La notizia della morte di Nadine Gordimer mi arriva contemporaneamente all'invito a scrivere una poesia in memoria di Nelson Mandela per una pubblicazione internazionale. Mi torna alla mente un mio viaggio in Sud Africa, la bellezza selvaggia del Paese, le ferite lasciate nelle township come Soweto e la meno nota Mamelodi dalla vergogna dell'apartheid, le vie piene di jacaranda di Pretoria, città bianca e fantasma, i grattacieli adamantini di Johannesburg, le immagini al telegiornale di un carismatico e tribale Mandela vestito con una pelle di giaguaro.

E i romanzi di Nadine Gordimer, che del Sud Africa è stata la scrittrice più rappresentativa.
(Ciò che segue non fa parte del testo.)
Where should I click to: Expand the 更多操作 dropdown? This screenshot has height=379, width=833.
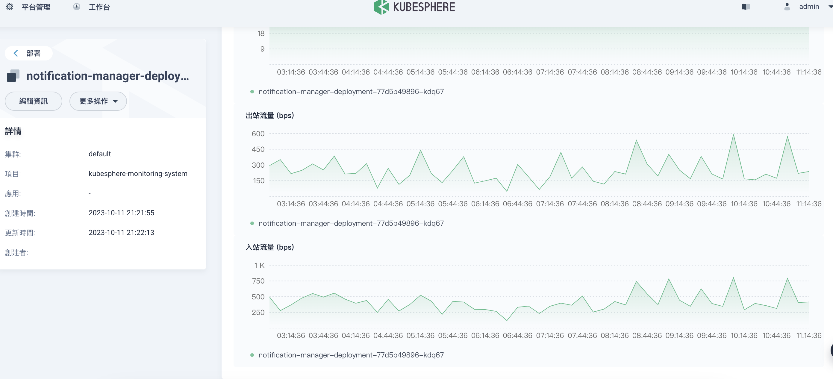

Ricordo Un mondo di stranieri, uscito nel 1958 e che lessi molto più tardi. Il rappresentante inglese di una casa editrice parte da Londra per il Sud Africa con uno spirito scettico e disincantato, deciso a non fasi coinvolgere da nessun impegno politico e sociale. Ma una volta arrivato, due incontri gli cambieranno la mentalità e l'esistenza. Certo, il nero vivace e ribelle Steven Sitola, vittima sacrificale, ma prima di tutto l'avvocato Anna Louw, modello di donna impegnata per la causa anti-apartheid, tesa a difendere i pochi diritti che ai neri venivano allora concessi. Una donna. Non è un caso. Nadine Gordimer è stata l'esempio più alto, coronato da fama internazionale e dal Nobel, di un movimento tutto femminile che ha attraversato il secolo scorso in Sud Africa.

Lei è la punta dell'iceberg. Quella che ha saputo parlare con più determinazione e ottenere più consensi. Comunista, femminista, diremmo con i nostri parametri occidentali. Ma comunismo e femminismo passano. C'è invece questa concezione che la donna sia al centro di un processo di liberazione, di lotta per la giustizia, di militanza per la vita che è eterna. E attualissima insieme. C'è la Madre Africa, che nutre e salva i suoi figli. Lo mostra una poetessa come Caroline Goodenough, o come Thelima Makhetha, che in una poesia intitolata L'alba crocifissa usa il simbolismo cristiano per parlare dello sfruttamento dei minatori neri, e con lei Nise Malanga, autrice di Questa poesia è dedicata al Fratello Andries Raditsela, morto nel carcere dove era detenuto per la sua lotta contro l'apartheid. In Africa è la donna, è il principio del femminile che unisce e che dà speranza. Nadine Gordimer lo ha colto e lo ha raccontato per tutti.